Elizabeth’s father, Mr Bennet, is a bookish man, and somewhat neglectful of his responsibilities. In contrast Elizabeth’s mother, Mrs Bennet, a woman who lacks social graces, is primarily concerned with finding suitable husbands for her five daughters. Jane Bennet, the eldest daughter, is distinguished by her kindness and beauty; Elizabeth Bennet shares her father’s keen wit and occasionally sarcastic outlook; Mary is not pretty, but is studious, devout and musical albeit lacking in taste; Catherine, sometimes called Kitty, the fourth sister, follows where her younger sister leads, while Lydia is flirtatious and lacks maturity.

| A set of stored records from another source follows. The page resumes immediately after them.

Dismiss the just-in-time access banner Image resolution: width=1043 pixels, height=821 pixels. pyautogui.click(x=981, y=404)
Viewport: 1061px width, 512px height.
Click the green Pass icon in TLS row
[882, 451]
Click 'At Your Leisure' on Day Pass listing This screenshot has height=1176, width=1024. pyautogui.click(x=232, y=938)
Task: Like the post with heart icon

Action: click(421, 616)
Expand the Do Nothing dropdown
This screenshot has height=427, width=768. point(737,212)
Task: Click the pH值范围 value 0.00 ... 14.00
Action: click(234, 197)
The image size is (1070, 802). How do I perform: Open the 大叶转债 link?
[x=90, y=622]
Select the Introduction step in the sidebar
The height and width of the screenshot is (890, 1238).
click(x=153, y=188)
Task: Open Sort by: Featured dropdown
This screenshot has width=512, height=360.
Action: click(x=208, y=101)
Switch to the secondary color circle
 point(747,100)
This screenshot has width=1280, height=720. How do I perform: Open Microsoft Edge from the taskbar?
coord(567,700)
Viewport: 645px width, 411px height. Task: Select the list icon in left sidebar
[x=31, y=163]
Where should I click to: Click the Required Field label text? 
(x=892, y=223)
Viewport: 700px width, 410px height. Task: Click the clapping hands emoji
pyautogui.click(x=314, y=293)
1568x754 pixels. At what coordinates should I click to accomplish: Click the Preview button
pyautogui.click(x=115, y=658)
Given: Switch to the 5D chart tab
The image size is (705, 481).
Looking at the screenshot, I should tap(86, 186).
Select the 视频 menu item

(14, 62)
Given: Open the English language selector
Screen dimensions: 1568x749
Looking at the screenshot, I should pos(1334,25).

The narrative opens with news in the Bennet family that Mr Bingley, a wealthy, charismatic and sociable young bachelor, is moving into Netherfield Park in the neighbourhood. Mr Bingley is soon well received, while his friend Mr Darcy makes a less favourable impression by appearing proud and condescending at a ball that they attend (he detests dancing and is not one for light conversation). Mr Bingley singles out Jane for particular attention, and it soon becomes apparent that they have formed an attachment to each other. While Jane does not alter her conduct for him, she confesses her great happiness only to Lizzie. By contrast, Darcy slights Elizabeth, who overhears and jokes about it despite feeling a budding resentment.
On paying a visit to Mr Bingley’s sister, Caroline, Jane is caught in a heavy downpour, catches cold, and is forced to stay at Netherfield for several days. Elizabeth arrives to nurse her sister and is thrown into frequent company with Mr Darcy, who begins to act less coldly towards her.